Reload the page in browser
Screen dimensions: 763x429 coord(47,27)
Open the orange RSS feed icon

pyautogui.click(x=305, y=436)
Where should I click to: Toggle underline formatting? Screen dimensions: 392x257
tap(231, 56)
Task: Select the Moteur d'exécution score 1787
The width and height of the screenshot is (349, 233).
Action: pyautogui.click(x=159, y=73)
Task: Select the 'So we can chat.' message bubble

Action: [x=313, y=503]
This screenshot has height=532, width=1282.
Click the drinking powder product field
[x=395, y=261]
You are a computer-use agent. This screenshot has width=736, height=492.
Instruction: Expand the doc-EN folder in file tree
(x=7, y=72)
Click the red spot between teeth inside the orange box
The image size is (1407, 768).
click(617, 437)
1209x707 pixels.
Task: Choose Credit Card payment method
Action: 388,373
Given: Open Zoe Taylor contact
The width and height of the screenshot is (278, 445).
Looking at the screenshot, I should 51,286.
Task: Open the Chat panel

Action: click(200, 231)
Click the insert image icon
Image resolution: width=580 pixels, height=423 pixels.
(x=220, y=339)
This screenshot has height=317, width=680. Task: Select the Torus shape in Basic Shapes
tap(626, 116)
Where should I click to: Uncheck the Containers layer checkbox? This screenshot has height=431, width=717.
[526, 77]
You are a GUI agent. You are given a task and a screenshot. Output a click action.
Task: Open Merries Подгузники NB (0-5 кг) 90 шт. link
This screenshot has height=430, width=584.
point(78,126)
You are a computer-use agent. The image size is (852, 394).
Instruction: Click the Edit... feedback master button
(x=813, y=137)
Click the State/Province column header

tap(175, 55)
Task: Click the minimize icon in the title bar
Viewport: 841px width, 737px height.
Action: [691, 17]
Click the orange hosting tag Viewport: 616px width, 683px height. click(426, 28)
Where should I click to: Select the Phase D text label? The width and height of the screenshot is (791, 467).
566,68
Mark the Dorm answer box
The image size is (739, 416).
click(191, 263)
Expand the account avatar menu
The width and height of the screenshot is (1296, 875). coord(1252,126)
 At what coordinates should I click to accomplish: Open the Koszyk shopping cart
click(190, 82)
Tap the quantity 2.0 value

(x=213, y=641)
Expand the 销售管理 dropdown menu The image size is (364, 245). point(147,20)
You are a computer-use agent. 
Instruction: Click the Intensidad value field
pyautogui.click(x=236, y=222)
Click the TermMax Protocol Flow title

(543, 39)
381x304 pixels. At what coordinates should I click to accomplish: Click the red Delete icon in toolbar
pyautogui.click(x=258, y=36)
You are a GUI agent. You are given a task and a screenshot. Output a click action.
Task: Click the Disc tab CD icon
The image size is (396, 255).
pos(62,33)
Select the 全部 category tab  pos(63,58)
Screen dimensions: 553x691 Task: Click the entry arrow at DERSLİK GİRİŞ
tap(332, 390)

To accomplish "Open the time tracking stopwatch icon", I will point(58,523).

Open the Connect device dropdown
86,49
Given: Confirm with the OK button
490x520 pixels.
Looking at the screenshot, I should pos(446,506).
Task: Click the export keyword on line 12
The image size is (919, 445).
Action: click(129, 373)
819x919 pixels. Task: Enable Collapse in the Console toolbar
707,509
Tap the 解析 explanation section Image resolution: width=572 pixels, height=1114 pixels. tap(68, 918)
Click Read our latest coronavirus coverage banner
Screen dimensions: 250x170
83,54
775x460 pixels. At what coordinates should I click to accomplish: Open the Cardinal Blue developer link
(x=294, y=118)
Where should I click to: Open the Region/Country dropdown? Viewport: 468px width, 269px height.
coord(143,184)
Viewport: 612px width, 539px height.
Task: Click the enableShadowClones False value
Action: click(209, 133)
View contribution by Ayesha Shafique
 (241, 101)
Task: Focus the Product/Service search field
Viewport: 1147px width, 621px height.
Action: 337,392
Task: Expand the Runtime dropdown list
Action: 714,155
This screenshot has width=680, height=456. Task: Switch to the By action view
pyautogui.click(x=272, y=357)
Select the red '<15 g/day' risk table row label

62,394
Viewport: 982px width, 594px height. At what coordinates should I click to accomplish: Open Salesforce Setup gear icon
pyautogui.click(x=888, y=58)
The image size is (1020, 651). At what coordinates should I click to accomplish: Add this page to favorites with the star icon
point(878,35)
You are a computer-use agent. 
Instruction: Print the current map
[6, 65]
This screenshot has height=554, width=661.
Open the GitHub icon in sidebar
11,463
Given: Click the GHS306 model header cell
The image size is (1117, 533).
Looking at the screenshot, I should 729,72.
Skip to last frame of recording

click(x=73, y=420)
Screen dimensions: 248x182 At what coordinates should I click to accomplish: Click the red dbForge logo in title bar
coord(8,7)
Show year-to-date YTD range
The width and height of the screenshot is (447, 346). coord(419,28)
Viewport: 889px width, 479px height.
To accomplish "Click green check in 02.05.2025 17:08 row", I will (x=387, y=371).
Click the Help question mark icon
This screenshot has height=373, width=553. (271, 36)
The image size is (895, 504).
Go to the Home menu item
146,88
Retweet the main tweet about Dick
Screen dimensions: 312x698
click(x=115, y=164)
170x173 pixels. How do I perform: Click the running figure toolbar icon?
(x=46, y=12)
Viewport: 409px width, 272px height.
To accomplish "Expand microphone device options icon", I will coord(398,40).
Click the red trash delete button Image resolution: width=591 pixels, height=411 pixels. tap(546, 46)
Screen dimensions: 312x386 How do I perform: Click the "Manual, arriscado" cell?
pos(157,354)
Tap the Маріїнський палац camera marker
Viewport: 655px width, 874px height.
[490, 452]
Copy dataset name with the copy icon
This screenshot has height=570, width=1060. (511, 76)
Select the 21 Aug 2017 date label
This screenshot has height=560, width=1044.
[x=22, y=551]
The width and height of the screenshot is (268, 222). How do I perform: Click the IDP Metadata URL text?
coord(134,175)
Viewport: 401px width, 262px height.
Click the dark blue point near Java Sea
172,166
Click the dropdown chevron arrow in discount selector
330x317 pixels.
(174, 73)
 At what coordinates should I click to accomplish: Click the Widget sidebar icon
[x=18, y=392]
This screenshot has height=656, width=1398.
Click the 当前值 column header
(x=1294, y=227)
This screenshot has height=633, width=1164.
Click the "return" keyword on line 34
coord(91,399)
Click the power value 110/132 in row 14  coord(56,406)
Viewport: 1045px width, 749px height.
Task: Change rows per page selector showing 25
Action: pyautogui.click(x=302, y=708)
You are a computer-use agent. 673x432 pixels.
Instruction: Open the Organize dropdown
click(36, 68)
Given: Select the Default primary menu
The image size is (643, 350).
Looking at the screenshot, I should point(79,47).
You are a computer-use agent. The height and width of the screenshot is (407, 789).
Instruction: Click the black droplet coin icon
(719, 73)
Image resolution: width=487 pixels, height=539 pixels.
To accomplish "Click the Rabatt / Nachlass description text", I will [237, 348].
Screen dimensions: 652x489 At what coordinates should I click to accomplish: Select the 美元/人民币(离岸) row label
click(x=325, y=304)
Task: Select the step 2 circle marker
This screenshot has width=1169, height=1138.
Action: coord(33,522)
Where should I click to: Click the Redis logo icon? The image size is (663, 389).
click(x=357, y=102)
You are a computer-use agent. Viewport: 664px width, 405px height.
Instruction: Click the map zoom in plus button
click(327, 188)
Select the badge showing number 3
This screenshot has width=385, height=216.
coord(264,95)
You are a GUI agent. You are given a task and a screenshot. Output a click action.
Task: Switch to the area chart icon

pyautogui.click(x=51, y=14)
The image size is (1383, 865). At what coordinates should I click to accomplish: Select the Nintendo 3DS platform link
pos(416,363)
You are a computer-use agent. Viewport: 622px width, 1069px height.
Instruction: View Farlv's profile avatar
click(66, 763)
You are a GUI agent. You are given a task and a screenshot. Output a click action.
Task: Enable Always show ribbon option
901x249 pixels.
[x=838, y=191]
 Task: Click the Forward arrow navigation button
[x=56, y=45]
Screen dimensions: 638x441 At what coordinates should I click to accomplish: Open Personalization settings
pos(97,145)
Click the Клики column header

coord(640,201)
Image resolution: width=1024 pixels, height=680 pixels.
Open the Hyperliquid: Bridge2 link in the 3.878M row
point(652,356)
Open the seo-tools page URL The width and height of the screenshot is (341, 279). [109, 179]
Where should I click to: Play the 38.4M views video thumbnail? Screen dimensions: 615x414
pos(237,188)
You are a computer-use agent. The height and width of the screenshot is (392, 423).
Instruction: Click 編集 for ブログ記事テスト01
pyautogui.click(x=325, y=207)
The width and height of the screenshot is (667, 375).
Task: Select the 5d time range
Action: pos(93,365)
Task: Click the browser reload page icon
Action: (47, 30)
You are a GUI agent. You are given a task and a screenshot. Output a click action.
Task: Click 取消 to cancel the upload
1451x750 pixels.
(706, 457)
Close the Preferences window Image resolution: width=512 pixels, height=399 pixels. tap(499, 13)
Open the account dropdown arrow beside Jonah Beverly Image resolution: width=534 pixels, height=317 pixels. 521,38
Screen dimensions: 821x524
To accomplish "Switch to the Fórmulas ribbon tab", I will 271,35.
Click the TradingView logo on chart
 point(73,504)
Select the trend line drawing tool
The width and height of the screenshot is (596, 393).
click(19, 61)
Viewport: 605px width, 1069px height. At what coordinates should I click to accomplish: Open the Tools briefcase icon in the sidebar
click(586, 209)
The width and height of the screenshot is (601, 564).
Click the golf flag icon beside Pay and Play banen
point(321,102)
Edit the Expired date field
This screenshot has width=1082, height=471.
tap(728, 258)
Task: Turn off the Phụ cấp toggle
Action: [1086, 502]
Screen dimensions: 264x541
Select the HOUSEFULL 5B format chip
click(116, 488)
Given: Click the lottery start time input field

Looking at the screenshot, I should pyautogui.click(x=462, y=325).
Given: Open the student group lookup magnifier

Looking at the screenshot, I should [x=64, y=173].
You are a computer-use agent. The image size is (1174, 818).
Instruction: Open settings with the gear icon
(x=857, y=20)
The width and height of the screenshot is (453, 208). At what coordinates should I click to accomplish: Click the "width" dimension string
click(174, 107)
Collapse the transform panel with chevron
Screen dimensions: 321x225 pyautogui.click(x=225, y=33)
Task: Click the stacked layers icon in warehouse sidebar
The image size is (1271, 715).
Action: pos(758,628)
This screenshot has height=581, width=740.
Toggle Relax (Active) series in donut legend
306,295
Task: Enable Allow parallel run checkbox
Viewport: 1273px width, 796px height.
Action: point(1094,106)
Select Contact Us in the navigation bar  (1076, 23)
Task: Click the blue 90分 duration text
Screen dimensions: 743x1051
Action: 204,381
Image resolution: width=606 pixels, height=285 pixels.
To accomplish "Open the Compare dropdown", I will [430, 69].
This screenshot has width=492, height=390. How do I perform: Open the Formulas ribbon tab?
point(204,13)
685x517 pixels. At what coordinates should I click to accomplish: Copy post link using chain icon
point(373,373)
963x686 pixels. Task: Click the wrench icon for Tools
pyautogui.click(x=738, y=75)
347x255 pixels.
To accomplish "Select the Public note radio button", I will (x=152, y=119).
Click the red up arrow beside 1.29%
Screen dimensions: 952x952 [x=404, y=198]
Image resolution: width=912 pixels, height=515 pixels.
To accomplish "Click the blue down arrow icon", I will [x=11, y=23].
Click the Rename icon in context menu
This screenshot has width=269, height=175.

# DESCRIPTION OF THE TASK:
Set down, exactly as written, each line of the data from its opening line through the one containing "Task: Select the Moteur". Output nothing more.

# RESULT:
Reload the page in browser
Screen dimensions: 763x429 coord(47,27)
Open the orange RSS feed icon

pyautogui.click(x=305, y=436)
Where should I click to: Toggle underline formatting? Screen dimensions: 392x257
tap(231, 56)
Task: Select the Moteur d'exécution score 1787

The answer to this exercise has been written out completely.